Each line of the data below from the one holding "Task: Click the help question mark icon" to the one holding "Click the product description paragraph", inclusive, is to be reproduced exactly; no other line belongs in the answer.
START DATASET RECORDS
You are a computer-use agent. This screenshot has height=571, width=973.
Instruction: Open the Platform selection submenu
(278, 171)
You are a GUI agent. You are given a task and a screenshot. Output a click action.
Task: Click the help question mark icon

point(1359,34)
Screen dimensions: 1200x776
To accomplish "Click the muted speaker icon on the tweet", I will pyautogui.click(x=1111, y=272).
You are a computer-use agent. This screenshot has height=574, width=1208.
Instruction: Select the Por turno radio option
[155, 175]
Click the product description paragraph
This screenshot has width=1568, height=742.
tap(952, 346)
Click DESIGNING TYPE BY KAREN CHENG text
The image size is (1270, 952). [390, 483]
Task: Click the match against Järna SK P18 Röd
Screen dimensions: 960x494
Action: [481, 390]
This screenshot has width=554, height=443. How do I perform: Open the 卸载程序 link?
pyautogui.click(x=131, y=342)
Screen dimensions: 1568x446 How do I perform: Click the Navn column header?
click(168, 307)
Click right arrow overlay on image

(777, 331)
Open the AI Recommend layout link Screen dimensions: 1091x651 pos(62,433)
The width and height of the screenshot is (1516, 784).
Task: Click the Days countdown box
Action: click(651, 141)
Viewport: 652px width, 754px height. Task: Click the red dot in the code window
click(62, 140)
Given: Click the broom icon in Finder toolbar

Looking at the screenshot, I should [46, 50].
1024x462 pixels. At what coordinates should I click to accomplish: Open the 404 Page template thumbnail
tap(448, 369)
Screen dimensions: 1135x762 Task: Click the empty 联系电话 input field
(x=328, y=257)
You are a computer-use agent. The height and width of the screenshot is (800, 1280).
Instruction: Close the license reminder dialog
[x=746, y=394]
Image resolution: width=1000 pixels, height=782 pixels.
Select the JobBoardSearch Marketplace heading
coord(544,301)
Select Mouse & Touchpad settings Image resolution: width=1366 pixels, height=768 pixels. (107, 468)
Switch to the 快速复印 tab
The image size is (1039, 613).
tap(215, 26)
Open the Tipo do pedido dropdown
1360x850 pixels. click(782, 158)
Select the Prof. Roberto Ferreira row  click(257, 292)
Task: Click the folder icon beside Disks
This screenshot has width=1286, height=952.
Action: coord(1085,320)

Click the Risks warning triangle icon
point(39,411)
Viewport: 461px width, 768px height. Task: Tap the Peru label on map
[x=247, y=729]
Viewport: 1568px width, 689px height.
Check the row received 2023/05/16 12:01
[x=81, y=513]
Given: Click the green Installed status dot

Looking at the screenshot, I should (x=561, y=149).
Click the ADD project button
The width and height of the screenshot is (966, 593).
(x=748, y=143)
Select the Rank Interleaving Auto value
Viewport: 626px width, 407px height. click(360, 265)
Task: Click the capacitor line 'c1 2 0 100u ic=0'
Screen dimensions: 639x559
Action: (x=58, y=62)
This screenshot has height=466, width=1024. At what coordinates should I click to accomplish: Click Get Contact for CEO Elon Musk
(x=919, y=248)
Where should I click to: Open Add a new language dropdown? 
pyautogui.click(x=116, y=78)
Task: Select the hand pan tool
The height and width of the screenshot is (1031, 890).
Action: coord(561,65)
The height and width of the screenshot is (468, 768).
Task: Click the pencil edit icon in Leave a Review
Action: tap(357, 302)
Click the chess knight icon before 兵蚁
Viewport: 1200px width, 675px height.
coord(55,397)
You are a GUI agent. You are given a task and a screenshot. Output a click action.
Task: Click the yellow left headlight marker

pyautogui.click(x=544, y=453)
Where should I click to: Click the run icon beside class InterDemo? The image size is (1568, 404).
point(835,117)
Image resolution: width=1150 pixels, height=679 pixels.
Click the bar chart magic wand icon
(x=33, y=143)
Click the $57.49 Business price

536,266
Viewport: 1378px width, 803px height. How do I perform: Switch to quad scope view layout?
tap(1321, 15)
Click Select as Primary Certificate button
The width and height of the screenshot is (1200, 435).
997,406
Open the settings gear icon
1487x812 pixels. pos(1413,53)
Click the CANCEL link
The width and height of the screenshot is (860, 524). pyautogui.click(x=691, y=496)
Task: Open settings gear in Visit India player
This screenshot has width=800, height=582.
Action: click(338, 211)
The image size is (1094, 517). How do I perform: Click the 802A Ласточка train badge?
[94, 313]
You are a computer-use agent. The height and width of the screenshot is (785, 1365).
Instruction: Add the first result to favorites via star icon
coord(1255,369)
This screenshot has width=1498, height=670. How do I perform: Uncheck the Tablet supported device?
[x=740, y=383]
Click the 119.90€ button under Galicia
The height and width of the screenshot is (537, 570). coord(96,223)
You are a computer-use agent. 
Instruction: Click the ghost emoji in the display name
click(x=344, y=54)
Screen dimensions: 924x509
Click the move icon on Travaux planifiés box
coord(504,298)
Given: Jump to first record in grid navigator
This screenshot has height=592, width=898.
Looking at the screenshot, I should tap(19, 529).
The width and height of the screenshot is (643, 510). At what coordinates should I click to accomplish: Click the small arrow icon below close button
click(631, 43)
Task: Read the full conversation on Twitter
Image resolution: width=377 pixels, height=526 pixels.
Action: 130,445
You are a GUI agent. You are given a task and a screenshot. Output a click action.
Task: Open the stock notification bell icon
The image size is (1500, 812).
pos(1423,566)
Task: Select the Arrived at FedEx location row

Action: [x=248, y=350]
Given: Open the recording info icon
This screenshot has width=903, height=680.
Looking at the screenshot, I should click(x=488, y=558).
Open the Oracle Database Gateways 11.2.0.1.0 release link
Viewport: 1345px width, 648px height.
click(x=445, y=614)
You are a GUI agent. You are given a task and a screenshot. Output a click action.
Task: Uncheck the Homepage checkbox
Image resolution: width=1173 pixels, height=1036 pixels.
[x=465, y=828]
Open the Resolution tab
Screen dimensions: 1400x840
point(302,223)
END DATASET RECORDS
== TASK SOLUTION ==
Task: Click the help question mark icon

point(1359,34)
Screen dimensions: 1200x776
To accomplish "Click the muted speaker icon on the tweet", I will pyautogui.click(x=1111, y=272).
You are a computer-use agent. This screenshot has height=574, width=1208.
Instruction: Select the Por turno radio option
[155, 175]
Click the product description paragraph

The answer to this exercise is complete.